Mr. Kerry would also terminate the extraterritorial tax credit for multinational companies with offshore operations. In doing so, he’s both giving and taking away. More, he’s pandering to the current political hysteria over so-called jobs outsourcing, a misinformation campaign Mr. Kerry compounds with his threats to terminate a number of free-trade agreements.
As the profits of U.S. firms are taxed overseas as well as at home (when the income is transferred back to the U.S.), companies are unfairly double-taxed on their earnings.
This is the big issue regarding the current corporate tax debate in Congress. Why should American companies be double-taxed on a worldwide basis when nearly all other foreign companies, including those in Europe, are only single taxed? (Europeans provide a rebate to their companies in the amount of the extraterritorial tax burden.)
U.S. multinational companies operate abroad, largely through foreign sales corporations, because that’s where the market customers are. A little-known fact shows roughly 90 percent of all worldwide markets (in population terms) are outside the U.S. When asked why he robbed banks, Willie Sutton responded, “That’s where the money is.” If you asked GE, Gillette, Intel or Microsoft why they go offshore, they would each say, “That’s where the customers are.”
Narrow-minded members of Congress who are obsessed with the phony outsourcing argument are trying to punish international companies, arguing the “loophole” that lets corporations defer foreign-earned profits with a special tax credit is merely a reward for creating offshore jobs. This is Sen. Kerry’s argument.
But the truth is, the territorial tax break is only a small part of the corporate rationale to locate part of an operation overseas. The greater justification is to be closer to foreign customers. And yes: Why should companies be double-taxed at home and abroad?

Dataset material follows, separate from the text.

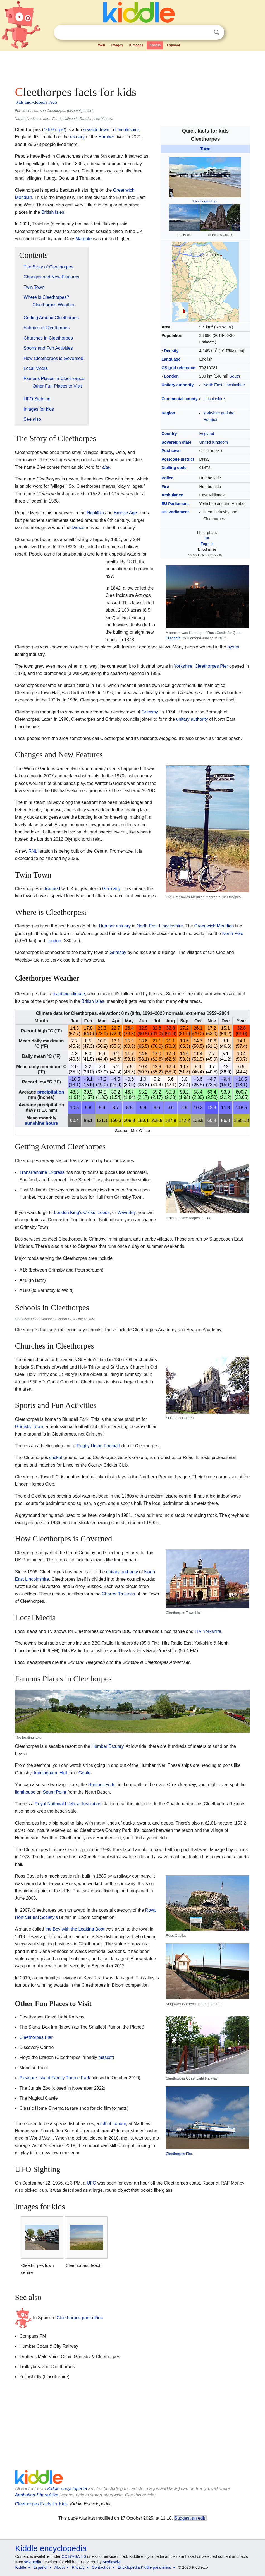 Image resolution: width=265 pixels, height=2576 pixels. What do you see at coordinates (190, 2518) in the screenshot?
I see `Suggest an edit` at bounding box center [190, 2518].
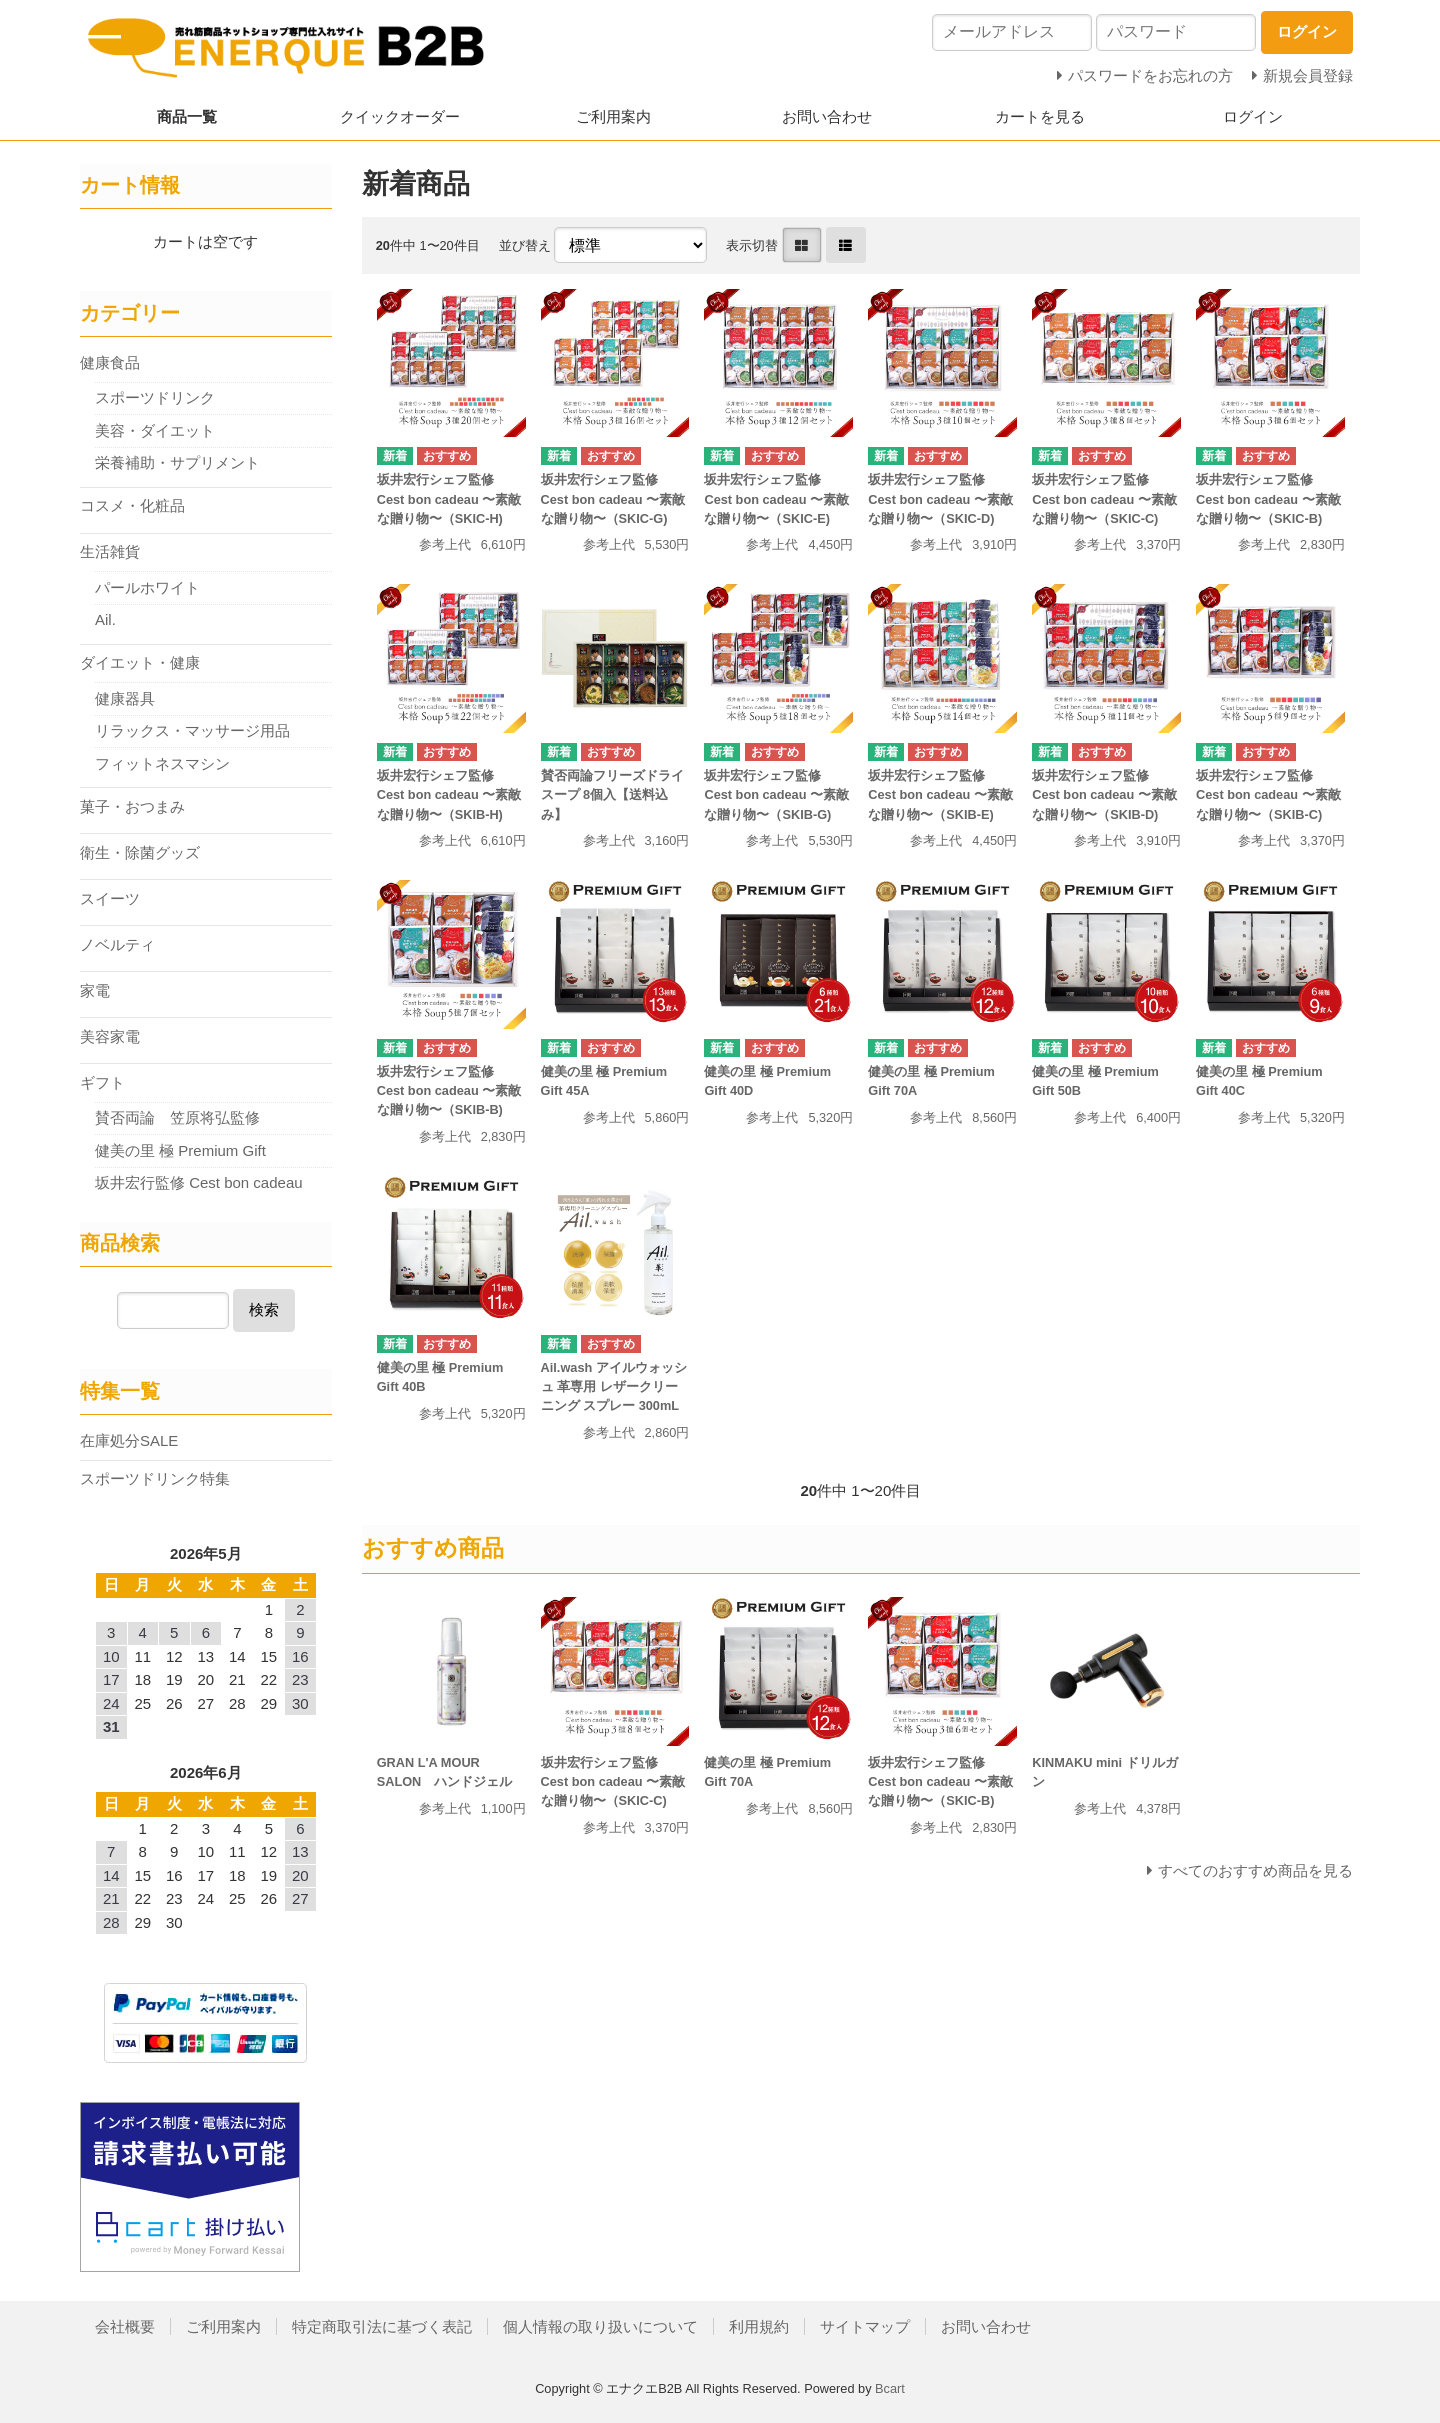  Describe the element at coordinates (759, 2326) in the screenshot. I see `利用規約` at that location.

As for the outsourcing argument, that’s old-fashioned fearmongering. Recent trade data show there’s far more insourcing of service jobs from foreigners who invest directly in the U.S. than outsourcing of jobs from U.S. foreign investment. In manufacturing there is a net outsourcing, but that number hasn’t changed in 20 years, a period during which the U.S. created 38 million new domestic jobs. “Outsourcing” today is a phony war against American business and open international trade.
Surprisingly, the Bush administration has not weighed in on the corporate tax-cut issue necessary to accommodate a WTO ruling the extraterritorial tax-credit is illegal. The most sensible solution would be reducing the marginal tax rate on corporate income from 35 percent to somewhere around 30 percent.
House Ways and Means chair William Thomas is trying to get a 3 percent cut in the corporate rate. So Mr. Kerry has weighed in with a smaller 13/4 percent drop. Again, he’s clever. Democrats don’t usually propose cutting tax rates.
But Mr. Kerry’s rollback of dividends, cap-gains and the top-bracket tax cuts instituted by President Bush would do great harm to the economic recovery and the stock market boom. Higher after-tax returns that reduce the risk of owning stock have attracted investors back to equities. After a three-year bear market, these higher post-tax returns were exactly what the doctor ordered.